In these cases, we often do a simulation and redistribute the data many times to get a sense of the true distribution of all possibilities. For example, this histogram shows the difference of means for 1,000 simulations of redistributing 60 data values into 2 groups of 30 each.

The simulations should produce approximately normal distributions with a center near 0. This allows us to use our understanding of normal distributions to estimate the proportion of regroupings that are at least as extreme as the original difference in means from the experiment. When the proportion is small enough, we should conclude that there is enough evidence to say that the difference in means from the original groups is most likely due to the treatment.

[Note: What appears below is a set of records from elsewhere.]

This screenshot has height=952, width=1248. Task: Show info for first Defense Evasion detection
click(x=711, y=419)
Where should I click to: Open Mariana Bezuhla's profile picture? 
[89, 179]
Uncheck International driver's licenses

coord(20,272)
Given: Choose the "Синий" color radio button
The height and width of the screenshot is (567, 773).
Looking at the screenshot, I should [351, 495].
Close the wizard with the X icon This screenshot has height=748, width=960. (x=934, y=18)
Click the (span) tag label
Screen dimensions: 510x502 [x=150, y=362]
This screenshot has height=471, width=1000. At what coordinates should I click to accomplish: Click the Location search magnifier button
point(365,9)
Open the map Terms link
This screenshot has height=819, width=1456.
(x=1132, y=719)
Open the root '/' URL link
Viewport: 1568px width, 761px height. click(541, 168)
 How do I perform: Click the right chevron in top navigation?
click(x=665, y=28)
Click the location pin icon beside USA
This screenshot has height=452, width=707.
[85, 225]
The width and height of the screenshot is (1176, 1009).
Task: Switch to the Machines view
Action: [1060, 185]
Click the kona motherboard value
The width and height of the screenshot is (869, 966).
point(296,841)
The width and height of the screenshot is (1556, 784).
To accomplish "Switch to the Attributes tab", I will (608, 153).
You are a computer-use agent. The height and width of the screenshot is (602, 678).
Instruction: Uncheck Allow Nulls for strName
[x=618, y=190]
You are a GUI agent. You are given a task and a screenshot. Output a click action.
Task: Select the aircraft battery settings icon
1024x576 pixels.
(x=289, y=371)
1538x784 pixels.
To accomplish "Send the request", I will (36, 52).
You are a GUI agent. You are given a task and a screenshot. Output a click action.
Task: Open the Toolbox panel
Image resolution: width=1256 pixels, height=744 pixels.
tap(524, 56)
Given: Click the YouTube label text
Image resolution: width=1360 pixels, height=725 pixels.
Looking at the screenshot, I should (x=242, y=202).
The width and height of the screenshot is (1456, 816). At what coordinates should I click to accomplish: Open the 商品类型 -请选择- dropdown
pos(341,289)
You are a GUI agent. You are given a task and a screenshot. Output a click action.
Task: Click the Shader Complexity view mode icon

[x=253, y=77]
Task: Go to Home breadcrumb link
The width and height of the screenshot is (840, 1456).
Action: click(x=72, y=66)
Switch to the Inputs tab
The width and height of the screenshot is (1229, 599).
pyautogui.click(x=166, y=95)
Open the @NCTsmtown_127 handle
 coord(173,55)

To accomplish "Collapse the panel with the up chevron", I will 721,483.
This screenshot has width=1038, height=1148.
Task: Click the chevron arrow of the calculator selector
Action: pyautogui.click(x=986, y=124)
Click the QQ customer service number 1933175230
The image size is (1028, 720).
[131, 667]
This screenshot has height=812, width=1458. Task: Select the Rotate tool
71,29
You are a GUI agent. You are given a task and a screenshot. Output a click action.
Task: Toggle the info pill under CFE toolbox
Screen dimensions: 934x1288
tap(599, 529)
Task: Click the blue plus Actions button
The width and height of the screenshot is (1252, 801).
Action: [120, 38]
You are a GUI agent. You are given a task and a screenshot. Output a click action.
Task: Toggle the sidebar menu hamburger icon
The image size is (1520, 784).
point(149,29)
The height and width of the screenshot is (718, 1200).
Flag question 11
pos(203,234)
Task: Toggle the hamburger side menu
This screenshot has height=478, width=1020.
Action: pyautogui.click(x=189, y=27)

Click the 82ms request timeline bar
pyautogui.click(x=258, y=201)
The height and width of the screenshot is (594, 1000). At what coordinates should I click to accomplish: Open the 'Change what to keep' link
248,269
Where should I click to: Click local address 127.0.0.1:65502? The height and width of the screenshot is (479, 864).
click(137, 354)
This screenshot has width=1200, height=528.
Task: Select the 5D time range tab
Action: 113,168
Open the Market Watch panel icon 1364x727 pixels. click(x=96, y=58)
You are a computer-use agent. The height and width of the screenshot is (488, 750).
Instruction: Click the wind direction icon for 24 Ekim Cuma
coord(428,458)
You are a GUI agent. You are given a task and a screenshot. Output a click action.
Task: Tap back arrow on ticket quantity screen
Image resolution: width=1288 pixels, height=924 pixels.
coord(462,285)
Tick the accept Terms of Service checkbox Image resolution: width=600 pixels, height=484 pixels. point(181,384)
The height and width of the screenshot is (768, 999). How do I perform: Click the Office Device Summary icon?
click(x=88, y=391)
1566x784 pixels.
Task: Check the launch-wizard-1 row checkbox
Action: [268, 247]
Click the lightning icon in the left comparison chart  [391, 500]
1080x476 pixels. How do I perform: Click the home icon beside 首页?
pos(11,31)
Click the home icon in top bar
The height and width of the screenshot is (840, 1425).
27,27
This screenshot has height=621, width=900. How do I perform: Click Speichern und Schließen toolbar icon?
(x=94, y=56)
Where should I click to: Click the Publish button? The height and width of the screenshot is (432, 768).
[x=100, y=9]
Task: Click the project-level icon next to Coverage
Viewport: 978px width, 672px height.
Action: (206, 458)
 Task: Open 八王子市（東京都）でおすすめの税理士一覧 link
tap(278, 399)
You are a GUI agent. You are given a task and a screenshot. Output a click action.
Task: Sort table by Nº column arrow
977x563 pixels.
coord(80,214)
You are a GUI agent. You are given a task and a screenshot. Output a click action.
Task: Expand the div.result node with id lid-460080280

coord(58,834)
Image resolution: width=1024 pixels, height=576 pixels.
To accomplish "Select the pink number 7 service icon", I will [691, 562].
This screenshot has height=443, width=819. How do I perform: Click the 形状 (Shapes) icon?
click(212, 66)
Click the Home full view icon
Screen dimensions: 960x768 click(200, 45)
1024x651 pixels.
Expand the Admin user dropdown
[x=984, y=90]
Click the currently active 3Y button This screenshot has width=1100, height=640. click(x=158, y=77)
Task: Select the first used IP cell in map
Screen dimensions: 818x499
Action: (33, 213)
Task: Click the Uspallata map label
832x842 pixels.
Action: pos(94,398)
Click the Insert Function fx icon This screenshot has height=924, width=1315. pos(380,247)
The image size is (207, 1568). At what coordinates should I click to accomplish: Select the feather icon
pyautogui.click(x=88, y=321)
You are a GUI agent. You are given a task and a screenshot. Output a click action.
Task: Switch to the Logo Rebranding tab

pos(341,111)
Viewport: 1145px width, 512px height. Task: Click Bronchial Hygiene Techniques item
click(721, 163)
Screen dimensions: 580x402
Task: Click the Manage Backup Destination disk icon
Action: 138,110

For example, using the values from the histogram, the mean is 0.04 and the standard deviation is 9.07. That provides enough information to create a normal distribution that models the data. In the image, we see the normal distribution and the regions for which the difference of means might be significant since there is only a 5% chance of the original difference in means being in the shaded region (less than -17.74 or greater than 17.82).

If the original difference in means is something like 20, then we can conclude that there is evidence to show that the difference in means is due to the treatment. On the other hand, if the original difference in means is something like 10, then we should say that there is not enough evidence to conclude that the difference in means is due to the treatment, since there is still a good chance that the difference in means is due to the way the subjects were originally grouped.